One of three measures for the government's goal of building the best system of supports, is the percentage of seniors living in institutions. Having the lowest percentage in institutions (10.0% in 2006) isn't a good thing if those who need residential care are inappropriately in other housing. On December 17th, just days before the holidays, B.C.'s Ombudsperson Kim Carter released her report, The Best of Care: Getting it Right for Seniors in British Columbia, in which she said that actions in response to her recommendations by the Ministries of Health Services and Healthy Living and Sport "fall short of what is needed to remedy the problems her office identified". For example, there is not a single provincial website that contains comprehensive, comparable information about all individual residential care facilities, including direct care hours provided per resident per day, per diem health authority funding, personal care policies and how any complaints have been handled. In view of Carter's report, it is hard to accept the strategic plan's simplistic measure of support for seniors.

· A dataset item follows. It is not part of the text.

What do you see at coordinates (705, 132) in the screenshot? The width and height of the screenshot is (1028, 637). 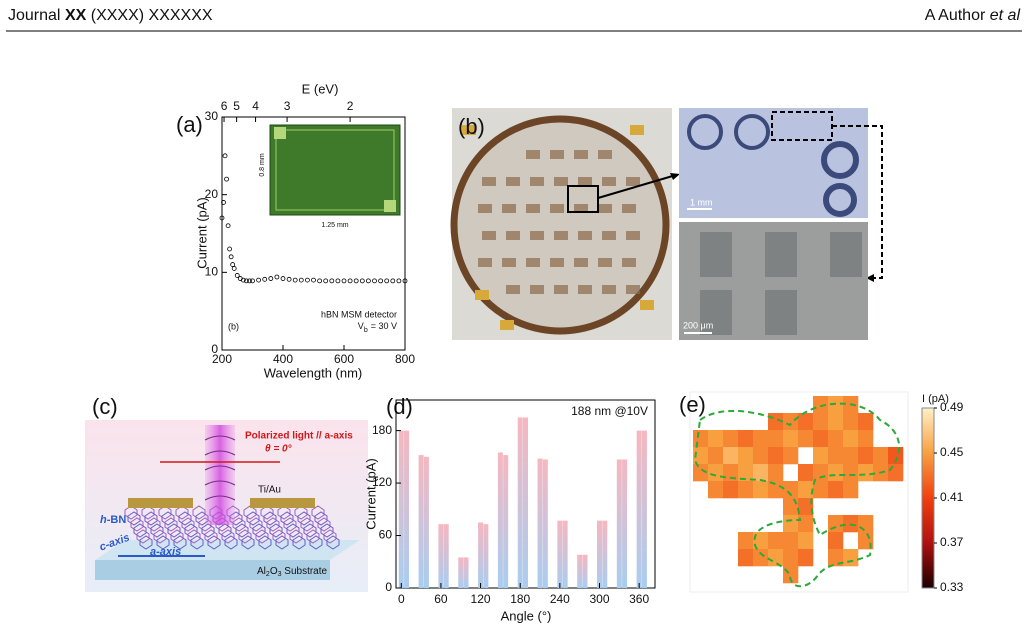 I see `pattern` at bounding box center [705, 132].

The fourth of Campbell's Five Great Goals for a Golden Decade is: "Lead the world in sustainable environmental management, with the best air and water quality, and the best fisheries management, bar none." It is admirable to want to lead the world, but we should first try to at least keep up with the rest of Canada. Our wild salmon are threatened by fish farms at the mouths of rivers. Communities throughout BC regularly experience boil water alerts. Thanks to natural gas exploration, "British Columbia was the only province in the country to report an increase in greenhouse gas emissions from major industries in 2008."

A New Year's Resolution for the opposition, the media and political pundits should be to pay more attention to what the government claims are its performance measures. Have they chosen the right ones, and are they meeting them in a timely fashion?